§ DATA:
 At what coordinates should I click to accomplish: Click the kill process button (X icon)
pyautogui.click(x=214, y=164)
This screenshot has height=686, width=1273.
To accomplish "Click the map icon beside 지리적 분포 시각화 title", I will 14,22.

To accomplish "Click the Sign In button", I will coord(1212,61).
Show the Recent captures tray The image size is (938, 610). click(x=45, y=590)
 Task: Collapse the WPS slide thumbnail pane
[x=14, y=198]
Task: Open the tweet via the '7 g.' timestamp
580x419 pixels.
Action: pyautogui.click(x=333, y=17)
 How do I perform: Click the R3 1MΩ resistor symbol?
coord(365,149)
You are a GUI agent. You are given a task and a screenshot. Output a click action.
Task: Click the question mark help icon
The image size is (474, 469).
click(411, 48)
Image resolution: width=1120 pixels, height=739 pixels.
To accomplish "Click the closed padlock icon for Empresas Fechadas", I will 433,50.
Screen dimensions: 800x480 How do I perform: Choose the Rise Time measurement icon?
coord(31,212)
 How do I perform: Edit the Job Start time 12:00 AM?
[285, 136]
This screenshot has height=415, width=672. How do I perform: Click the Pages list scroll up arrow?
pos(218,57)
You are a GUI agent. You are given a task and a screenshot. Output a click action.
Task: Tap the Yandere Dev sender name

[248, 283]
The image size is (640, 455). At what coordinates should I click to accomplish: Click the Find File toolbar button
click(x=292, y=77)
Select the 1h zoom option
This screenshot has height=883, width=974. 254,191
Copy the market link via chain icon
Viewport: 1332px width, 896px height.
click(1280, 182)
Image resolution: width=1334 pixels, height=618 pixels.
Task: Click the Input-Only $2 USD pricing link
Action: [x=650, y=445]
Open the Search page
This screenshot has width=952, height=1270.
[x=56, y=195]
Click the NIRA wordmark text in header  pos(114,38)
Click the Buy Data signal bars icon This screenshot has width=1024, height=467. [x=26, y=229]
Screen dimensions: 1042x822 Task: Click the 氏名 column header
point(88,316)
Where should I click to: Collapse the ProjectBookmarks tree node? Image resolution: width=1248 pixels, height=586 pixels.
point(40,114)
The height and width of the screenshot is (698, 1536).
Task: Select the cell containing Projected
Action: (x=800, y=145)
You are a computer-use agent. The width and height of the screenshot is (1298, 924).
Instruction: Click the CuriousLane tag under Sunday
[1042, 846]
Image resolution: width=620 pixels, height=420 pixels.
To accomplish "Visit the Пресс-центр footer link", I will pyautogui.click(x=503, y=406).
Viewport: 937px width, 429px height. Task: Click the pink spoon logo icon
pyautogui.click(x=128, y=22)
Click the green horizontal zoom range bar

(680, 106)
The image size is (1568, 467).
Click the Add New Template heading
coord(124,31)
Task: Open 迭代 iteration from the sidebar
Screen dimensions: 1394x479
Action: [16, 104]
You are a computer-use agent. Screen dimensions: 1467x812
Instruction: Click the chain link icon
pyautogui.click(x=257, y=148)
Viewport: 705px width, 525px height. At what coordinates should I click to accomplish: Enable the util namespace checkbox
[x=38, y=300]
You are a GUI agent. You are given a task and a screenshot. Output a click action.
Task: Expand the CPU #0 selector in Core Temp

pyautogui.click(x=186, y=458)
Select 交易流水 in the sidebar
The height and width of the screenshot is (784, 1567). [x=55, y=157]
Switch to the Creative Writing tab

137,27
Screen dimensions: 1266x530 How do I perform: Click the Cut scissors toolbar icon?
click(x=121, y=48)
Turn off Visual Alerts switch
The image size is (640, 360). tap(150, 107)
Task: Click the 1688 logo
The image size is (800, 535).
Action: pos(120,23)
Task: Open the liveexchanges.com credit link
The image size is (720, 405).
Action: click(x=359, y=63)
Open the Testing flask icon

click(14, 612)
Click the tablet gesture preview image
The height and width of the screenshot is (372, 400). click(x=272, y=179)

§ GOAL OF THE EXERCISE:
Repeat the data. Leave nothing out and change nothing.

§ OUTPUT BELOW:
 At what coordinates should I click to accomplish: Click the kill process button (X icon)
pyautogui.click(x=214, y=164)
This screenshot has height=686, width=1273.
To accomplish "Click the map icon beside 지리적 분포 시각화 title", I will 14,22.

To accomplish "Click the Sign In button", I will coord(1212,61).
Show the Recent captures tray The image size is (938, 610). click(x=45, y=590)
 Task: Collapse the WPS slide thumbnail pane
[x=14, y=198]
Task: Open the tweet via the '7 g.' timestamp
580x419 pixels.
Action: pyautogui.click(x=333, y=17)
 How do I perform: Click the R3 1MΩ resistor symbol?
coord(365,149)
You are a GUI agent. You are given a task and a screenshot. Output a click action.
Task: Click the question mark help icon
The image size is (474, 469).
click(411, 48)
Image resolution: width=1120 pixels, height=739 pixels.
To accomplish "Click the closed padlock icon for Empresas Fechadas", I will 433,50.
Screen dimensions: 800x480 How do I perform: Choose the Rise Time measurement icon?
coord(31,212)
 How do I perform: Edit the Job Start time 12:00 AM?
[285, 136]
This screenshot has height=415, width=672. How do I perform: Click the Pages list scroll up arrow?
pos(218,57)
You are a GUI agent. You are given a task and a screenshot. Output a click action.
Task: Tap the Yandere Dev sender name

[248, 283]
The image size is (640, 455). At what coordinates should I click to accomplish: Click the Find File toolbar button
click(x=292, y=77)
Select the 1h zoom option
This screenshot has height=883, width=974. 254,191
Copy the market link via chain icon
Viewport: 1332px width, 896px height.
click(1280, 182)
Image resolution: width=1334 pixels, height=618 pixels.
Task: Click the Input-Only $2 USD pricing link
Action: [x=650, y=445]
Open the Search page
This screenshot has width=952, height=1270.
[x=56, y=195]
Click the NIRA wordmark text in header  pos(114,38)
Click the Buy Data signal bars icon This screenshot has width=1024, height=467. [x=26, y=229]
Screen dimensions: 1042x822 Task: Click the 氏名 column header
point(88,316)
Where should I click to: Collapse the ProjectBookmarks tree node? Image resolution: width=1248 pixels, height=586 pixels.
point(40,114)
The height and width of the screenshot is (698, 1536).
Task: Select the cell containing Projected
Action: (x=800, y=145)
You are a computer-use agent. The width and height of the screenshot is (1298, 924).
Instruction: Click the CuriousLane tag under Sunday
[1042, 846]
Image resolution: width=620 pixels, height=420 pixels.
To accomplish "Visit the Пресс-центр footer link", I will pyautogui.click(x=503, y=406).
Viewport: 937px width, 429px height. Task: Click the pink spoon logo icon
pyautogui.click(x=128, y=22)
Click the green horizontal zoom range bar

(680, 106)
The image size is (1568, 467).
Click the Add New Template heading
coord(124,31)
Task: Open 迭代 iteration from the sidebar
Screen dimensions: 1394x479
Action: [16, 104]
You are a computer-use agent. Screen dimensions: 1467x812
Instruction: Click the chain link icon
pyautogui.click(x=257, y=148)
Viewport: 705px width, 525px height. At what coordinates should I click to accomplish: Enable the util namespace checkbox
[x=38, y=300]
You are a GUI agent. You are given a task and a screenshot. Output a click action.
Task: Expand the CPU #0 selector in Core Temp

pyautogui.click(x=186, y=458)
Select 交易流水 in the sidebar
The height and width of the screenshot is (784, 1567). [x=55, y=157]
Switch to the Creative Writing tab

137,27
Screen dimensions: 1266x530 How do I perform: Click the Cut scissors toolbar icon?
click(x=121, y=48)
Turn off Visual Alerts switch
The image size is (640, 360). tap(150, 107)
Task: Click the 1688 logo
The image size is (800, 535).
Action: pos(120,23)
Task: Open the liveexchanges.com credit link
The image size is (720, 405).
Action: click(x=359, y=63)
Open the Testing flask icon

click(14, 612)
Click the tablet gesture preview image
The height and width of the screenshot is (372, 400). click(x=272, y=179)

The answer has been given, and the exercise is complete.